More than a hundred thousand Bosnians returned to their pre-war homes last year -- most to areas where their own ethnic group is not a majority, UN officials report.
In fact, last year was a record year for so-called "minority returns," with 102,000 out of a total of 110,000 returnees in 2002 heading back to regions where another ethnic group dominates.
"We have come a really long way since the end of the war," Udo Janz, head of the UNHCR's Bosnia operations, told a news conference, Reuters reports, in a story posted at http://www.alertnet.org/thenews/newsdesk/L05111081
The UN's refugee agency estimates that about half of those who fled or were evicted from their homes have returned.

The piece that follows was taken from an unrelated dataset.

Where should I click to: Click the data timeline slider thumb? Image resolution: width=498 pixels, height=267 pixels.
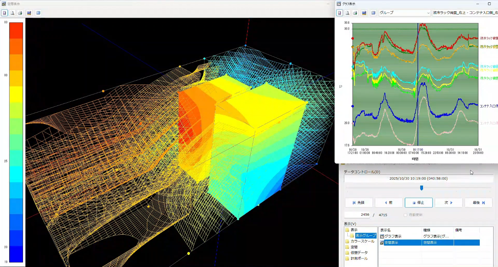click(421, 188)
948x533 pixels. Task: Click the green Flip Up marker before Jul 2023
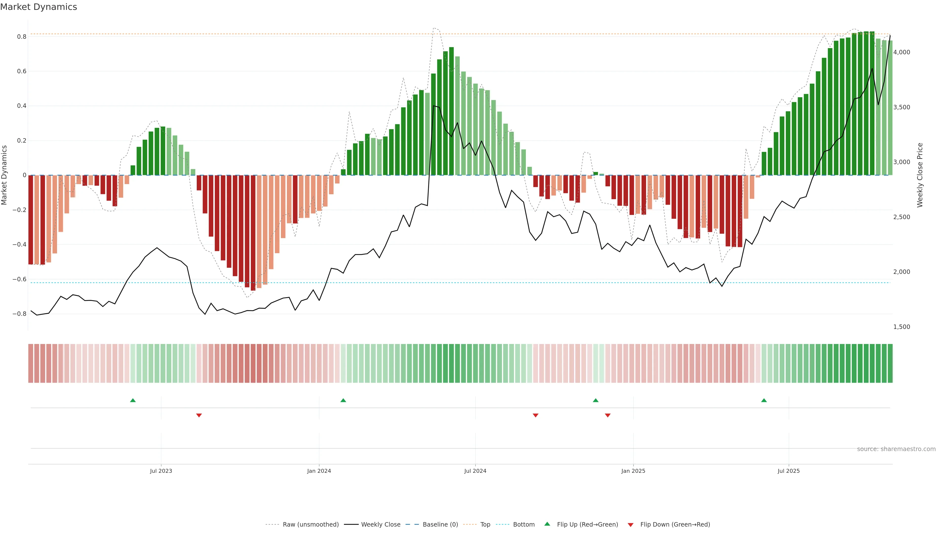[133, 400]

And, many who have
not returned have established new lives abroad and have chosen not to go back, Janz said.
By the end of last year, 170,000 homes had been reclaimed by their owners - 70% of all possible under new property laws, according to the UNHCR Web site.
...BUT ECONOMIC PROBLEMS CONTINUE. "Strikes and street protests are spreading across Bosnia fueled by discontent over plunging living
standards," the Institute for War & Peace Reporting (IWPR) said in a report last month.
"Bosnian workers blame much of their worsening plight on the country's clumsy privatisation process, which has led to heavy job losses, and has been accompanied by huge wage backlogs and a mountain of company debt."